El suizo Roger Federer terminó entre lágrimas en la ceremonia de entrega de trofeos del Abierto de Australia de tenis, donde perdió ayer en la final ante el español Rafael Nadal, por 7-5, 3-6, 7-6 (7/3), 3-6 y 6-2.
«Me he sentido mejor, gracias por vuestro apoyo… Esto me está matando», declaró con la voz entrecortada el suizo, antes de tener que dejar de hablar y romper a llorar, ante la ovación del público.
Tras ver a Nadal levantar el trofeo, Federer volvió a tomar el micrófono y felicitó a su rival. «Te lo mereces, has jugado una nueva final fantástica, te deseo lo mejor para esta temporada», declaró, antes de volver a emocionarse.
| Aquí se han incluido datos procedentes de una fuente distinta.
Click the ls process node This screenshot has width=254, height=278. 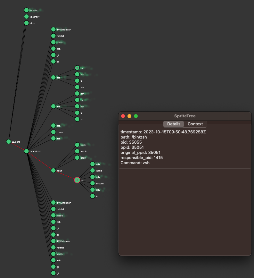tap(93, 196)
El campeón en Melbourne también dedicó palabras de elogio para su adversario.
«Eres un gran campeón, eres uno de los mejores de la historia. Vas a batir el récord, de eso no hay ninguna duda», aseguró Nadal, aludiendo a que Federer hubiera igualado el récord de catorce títulos del Grand Slam de Pete Sampras en caso de haber ganado ayer.
En sus duelos particulares, Nadal domina 13-6 al suizo, que ha caído en los cinco últimos enfrentamientos entre ambos, tres de ellos en finales del Grand Slam.